(ENTRIES SUPPLIED begins)

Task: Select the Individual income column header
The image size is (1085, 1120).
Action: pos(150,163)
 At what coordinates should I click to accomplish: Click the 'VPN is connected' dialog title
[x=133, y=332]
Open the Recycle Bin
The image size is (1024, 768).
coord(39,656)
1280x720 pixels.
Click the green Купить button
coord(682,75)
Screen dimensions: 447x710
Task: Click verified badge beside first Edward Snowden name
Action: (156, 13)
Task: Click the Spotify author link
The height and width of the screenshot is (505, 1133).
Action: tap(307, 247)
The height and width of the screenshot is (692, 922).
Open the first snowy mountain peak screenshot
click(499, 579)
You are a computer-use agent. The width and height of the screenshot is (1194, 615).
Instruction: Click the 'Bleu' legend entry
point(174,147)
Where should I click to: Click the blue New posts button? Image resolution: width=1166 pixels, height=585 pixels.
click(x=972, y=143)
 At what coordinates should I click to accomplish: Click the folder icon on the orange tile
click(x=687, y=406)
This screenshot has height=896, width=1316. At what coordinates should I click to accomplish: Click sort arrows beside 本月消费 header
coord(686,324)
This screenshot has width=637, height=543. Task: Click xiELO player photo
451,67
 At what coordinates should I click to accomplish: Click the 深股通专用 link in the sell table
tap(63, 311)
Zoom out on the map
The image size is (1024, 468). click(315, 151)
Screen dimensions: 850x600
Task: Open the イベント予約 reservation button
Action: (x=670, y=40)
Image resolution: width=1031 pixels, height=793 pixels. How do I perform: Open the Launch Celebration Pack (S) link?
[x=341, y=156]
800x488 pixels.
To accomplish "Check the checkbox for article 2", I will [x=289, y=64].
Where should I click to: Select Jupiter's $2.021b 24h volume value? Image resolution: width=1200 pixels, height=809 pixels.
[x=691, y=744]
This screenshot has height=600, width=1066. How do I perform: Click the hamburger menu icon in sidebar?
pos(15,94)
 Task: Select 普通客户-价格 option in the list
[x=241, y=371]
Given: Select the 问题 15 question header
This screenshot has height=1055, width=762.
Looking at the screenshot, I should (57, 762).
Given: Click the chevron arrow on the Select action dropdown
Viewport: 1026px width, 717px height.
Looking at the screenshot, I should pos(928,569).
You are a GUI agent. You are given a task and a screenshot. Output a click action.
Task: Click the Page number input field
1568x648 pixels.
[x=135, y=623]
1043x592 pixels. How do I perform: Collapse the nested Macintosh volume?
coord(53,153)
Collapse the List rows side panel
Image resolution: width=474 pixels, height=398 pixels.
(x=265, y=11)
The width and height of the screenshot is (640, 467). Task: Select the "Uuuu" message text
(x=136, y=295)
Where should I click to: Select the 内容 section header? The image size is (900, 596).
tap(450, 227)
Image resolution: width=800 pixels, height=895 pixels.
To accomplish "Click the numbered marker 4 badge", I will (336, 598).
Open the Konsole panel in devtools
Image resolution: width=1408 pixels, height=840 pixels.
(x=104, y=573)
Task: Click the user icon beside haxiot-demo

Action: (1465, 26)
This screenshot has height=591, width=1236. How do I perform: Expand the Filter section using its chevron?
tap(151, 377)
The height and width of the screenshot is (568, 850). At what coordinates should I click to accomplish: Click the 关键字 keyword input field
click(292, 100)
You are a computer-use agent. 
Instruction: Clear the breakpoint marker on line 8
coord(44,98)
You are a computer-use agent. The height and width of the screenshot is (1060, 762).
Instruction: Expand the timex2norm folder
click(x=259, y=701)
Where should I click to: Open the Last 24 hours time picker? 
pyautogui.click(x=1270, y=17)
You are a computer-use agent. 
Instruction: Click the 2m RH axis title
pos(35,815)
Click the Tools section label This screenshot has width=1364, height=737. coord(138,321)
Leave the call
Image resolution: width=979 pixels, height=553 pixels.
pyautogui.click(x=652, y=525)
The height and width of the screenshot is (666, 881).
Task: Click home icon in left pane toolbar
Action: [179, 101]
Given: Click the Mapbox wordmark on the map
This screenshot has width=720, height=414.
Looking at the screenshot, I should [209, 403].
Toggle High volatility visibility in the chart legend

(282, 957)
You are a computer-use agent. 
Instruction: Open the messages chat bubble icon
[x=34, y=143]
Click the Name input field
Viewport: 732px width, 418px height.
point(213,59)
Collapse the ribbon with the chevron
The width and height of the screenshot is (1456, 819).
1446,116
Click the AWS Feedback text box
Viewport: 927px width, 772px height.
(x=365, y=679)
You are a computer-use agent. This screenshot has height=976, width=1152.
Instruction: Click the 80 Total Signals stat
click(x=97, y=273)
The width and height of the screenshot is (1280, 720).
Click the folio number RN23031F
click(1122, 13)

(ENTRIES SUPPLIED ends)

ABOUT THIS EXERCISE - Take exactly the lines from the one containing "Open the first snowy mountain peak screenshot" through the one containing "Given: Click the chevron" in the data above, and output them with nothing added.

EXERCISE SOLUTION -
Open the first snowy mountain peak screenshot
click(499, 579)
You are a computer-use agent. The width and height of the screenshot is (1194, 615).
Instruction: Click the 'Bleu' legend entry
point(174,147)
Where should I click to: Click the blue New posts button? Image resolution: width=1166 pixels, height=585 pixels.
click(x=972, y=143)
 At what coordinates should I click to accomplish: Click the folder icon on the orange tile
click(x=687, y=406)
This screenshot has height=896, width=1316. At what coordinates should I click to accomplish: Click sort arrows beside 本月消费 header
coord(686,324)
This screenshot has width=637, height=543. Task: Click xiELO player photo
451,67
 At what coordinates should I click to accomplish: Click the 深股通专用 link in the sell table
tap(63, 311)
Zoom out on the map
The image size is (1024, 468). click(315, 151)
Screen dimensions: 850x600
Task: Open the イベント予約 reservation button
Action: (x=670, y=40)
Image resolution: width=1031 pixels, height=793 pixels. How do I perform: Open the Launch Celebration Pack (S) link?
[x=341, y=156]
800x488 pixels.
To accomplish "Check the checkbox for article 2", I will [x=289, y=64].
Where should I click to: Select Jupiter's $2.021b 24h volume value? Image resolution: width=1200 pixels, height=809 pixels.
[x=691, y=744]
This screenshot has height=600, width=1066. How do I perform: Click the hamburger menu icon in sidebar?
pos(15,94)
 Task: Select 普通客户-价格 option in the list
[x=241, y=371]
Given: Select the 问题 15 question header
This screenshot has height=1055, width=762.
Looking at the screenshot, I should (57, 762).
Given: Click the chevron arrow on the Select action dropdown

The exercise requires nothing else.